Based on Adorno's theory of the (merely) culinary as not being "art", this would seem to mean that it is a joke, for an Adornoite (if such a person exists meaningfully), to treat cooking as an art form or eating as art appreciation.

Monty Python would often reverberate with this sort of arcana in a strange way: in the Mr. Creosote passage of The Meaning of Life, an enormously fat man is persuaded by the fawning waiter to have one more sweet whereupon Mr. Creosote throws up all over the dining room. Note that the scene has more claims to be art, despite being nauseating, than designer food.

This MAY be an unconscious comment on any theory of art that blindly equates "fine dining" and a visit to the picture galleries, a sort of tourist equation in which picture galleries are overrun in fact by post-prandial Mr. Creosotes. Even the ordinary man in the street would say that the starving artist visiting the gallery has a "better" apprehension of the higher, more inner, more elusive aura of the art work than Mr. Creosote, which means that for some authors, including Adorno, there is a nexus between ethics (which nearly tracks aesthetics polyphonically, where we use "good" and "bad" in ethics to characterise people and their deeds, and in aesthetics to judge what to buy).

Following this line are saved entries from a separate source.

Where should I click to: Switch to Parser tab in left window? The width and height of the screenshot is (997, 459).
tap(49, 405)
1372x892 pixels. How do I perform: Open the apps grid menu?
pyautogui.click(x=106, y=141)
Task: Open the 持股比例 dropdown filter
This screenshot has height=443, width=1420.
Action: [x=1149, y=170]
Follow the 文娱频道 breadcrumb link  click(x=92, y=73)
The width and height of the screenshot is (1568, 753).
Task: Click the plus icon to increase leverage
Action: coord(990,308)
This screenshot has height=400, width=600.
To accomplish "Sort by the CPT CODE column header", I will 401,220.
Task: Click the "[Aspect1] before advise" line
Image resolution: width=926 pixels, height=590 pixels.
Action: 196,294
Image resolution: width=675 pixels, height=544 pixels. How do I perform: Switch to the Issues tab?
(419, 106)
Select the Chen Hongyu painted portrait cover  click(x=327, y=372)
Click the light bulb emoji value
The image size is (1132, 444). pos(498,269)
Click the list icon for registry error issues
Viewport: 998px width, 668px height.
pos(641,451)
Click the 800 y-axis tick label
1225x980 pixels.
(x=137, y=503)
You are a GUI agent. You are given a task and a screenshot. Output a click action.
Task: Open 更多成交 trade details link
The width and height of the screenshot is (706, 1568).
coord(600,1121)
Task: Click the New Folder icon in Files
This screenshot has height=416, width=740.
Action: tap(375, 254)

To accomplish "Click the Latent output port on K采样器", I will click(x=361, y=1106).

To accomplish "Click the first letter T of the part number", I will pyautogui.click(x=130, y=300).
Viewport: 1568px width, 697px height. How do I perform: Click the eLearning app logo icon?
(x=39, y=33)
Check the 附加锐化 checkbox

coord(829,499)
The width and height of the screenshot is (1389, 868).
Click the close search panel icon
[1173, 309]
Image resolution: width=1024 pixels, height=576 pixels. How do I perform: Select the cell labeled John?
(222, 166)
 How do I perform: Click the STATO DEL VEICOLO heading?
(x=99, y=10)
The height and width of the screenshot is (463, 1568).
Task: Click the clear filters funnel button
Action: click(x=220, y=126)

The possibility of a rejection of the culinary in art starts with Kant's theory of the sublime but does not end there; post Holocaust (with its Nazis playing Bach: with Adorno's questions about poetry after Auschwitz) the culinary, and whether the German officer enjoying a "fine" meal has much of anything to do with art, become important aesthetic questions.

A Marxist theory of art would probably conclude that the chef cannot be an artist, lacking autonomy and beholden to the customer, Mr. Creosote, in all regards.